Ужас – это та основная расположенность, которая ставит перед "ничто". Однако бытие сущего вообще становится понятным только в том случае (и в этом заключается глубочайшая конечность трансценденции), если Dasein в основании своего существа выдвигается в "ничто". Это себя выдвижение в "ничто" не есть произвольное "мышление" "ничто", на которое отваживаются лишь временами, но свершение, лежащее в основе любого себя-расположения среди уже сущего, по своей внутренней возможности и должное быть проясненным в фундаментально-онтологической аналитике Dasein.


Так, т.е. фундаментально-онтологически, понятый "ужас" лишает интерпретацию "заботы" безобидности категориальной структуры. Он дает ей необходимо присущую основному экзистенциалу остроту и, таким образом, определяет конечность в Dasein не как наличное свойство, но как постоянный, хотя как правило и сокрытый трепет (Erzittern) всего экзистирующего.


Однако разработка заботы как трансцендентального основного состава Dasein есть лишь первая стадия фундаментальной онтологии. Для дальнейшего продвижения к цели нам предстоит обратиться к все более раскрывающемуся в своей безусловности направляющему воздействию со стороны вопроса о бытии.


§ 44. Цель фундаментальной онтологии


Следующий решающий шаг экзистенциальной аналитики – это конкретное прояснение заботы как временности. Но поскольку проблематика обоснования метафизики имеет внутреннюю связь с конечностью в человеке, может показаться, что эта разработка "временности" находится на службе конкретного определения конечности человека как "временного" существа. "Временное" же обычно расценивается как конечное.


Но уже то, что в смысле вульгарного и оправданного в своих границах определения через время мы постигаем как "временное" любое конечное сущее, а не только человека, должно дать понять, что истолкование Dasein как временности не может двигаться в поле вульгарного опыта временного.


Это истолкование, однако, определяется к проведению не потому, что современная философия (Бергсон, Дильтей, Зиммель) более глубоко, чем прежняя, "более живо" пытается постичь "жизнь" в ее жизненности через определение временного характера жизни.

Строки данных

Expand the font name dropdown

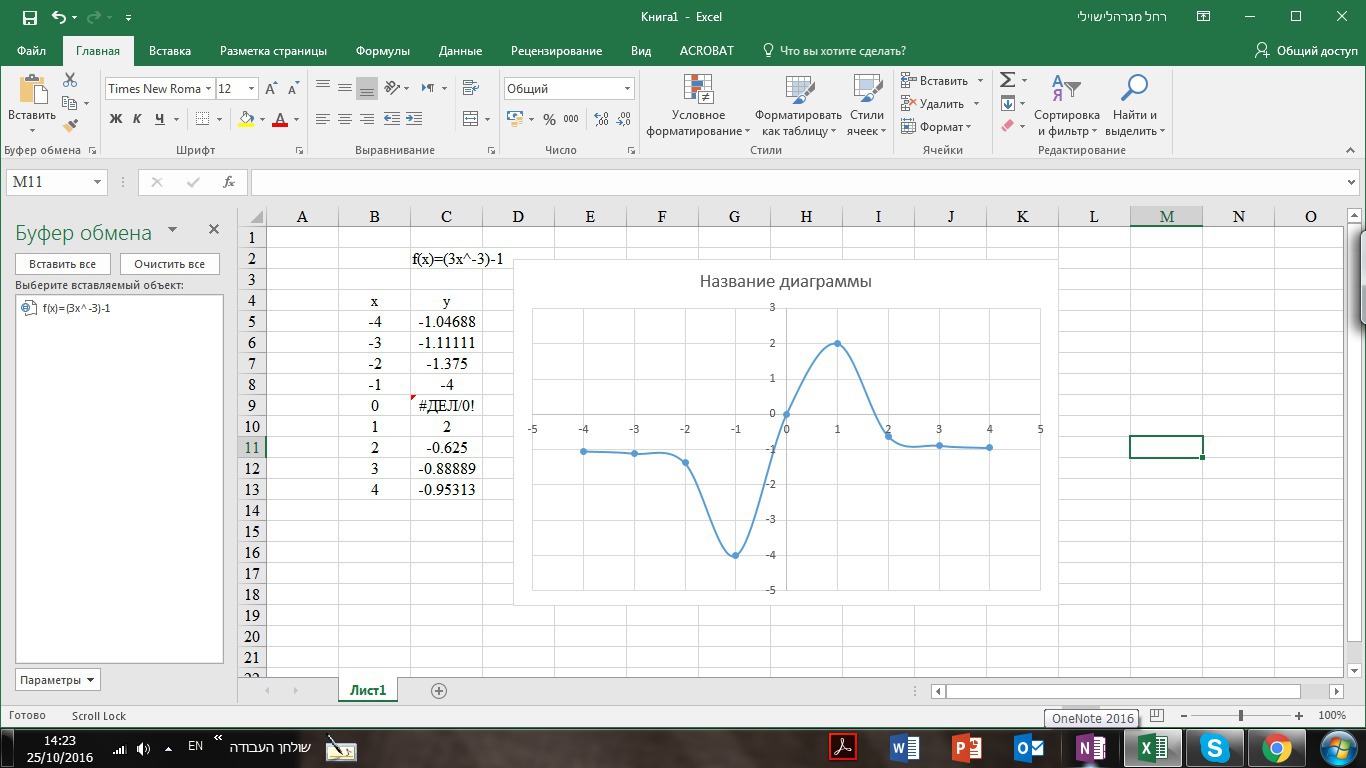point(208,89)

Задания
1. Изложите исходный текст в двух предложениях.
2. Переведите на английский язык следующее предложение из исходного текста: «Однако разработка заботы как трансцендентального основного состава Dasein есть лишь первая стадия фундаментальной онтологии».

Ответы
1. Ужас как основная расположенность ставит перед «ничто», и бытие сущего становится понятным, лишь если Dasein выдвигается в «ничто»; фундаментально-онтологически понятый ужас определяет конечность в Dasein как постоянный, хотя обычно и сокрытый трепет всего экзистирующего. Разработка заботы есть лишь первая стадия фундаментальной онтологии, а следующий шаг экзистенциальной аналитики состоит в прояснении заботы как временности, и это истолкование не может двигаться в поле вульгарного опыта временного.

2. However, the elaboration of care as the transcendental basic constitution of Dasein is only the first stage of fundamental ontology.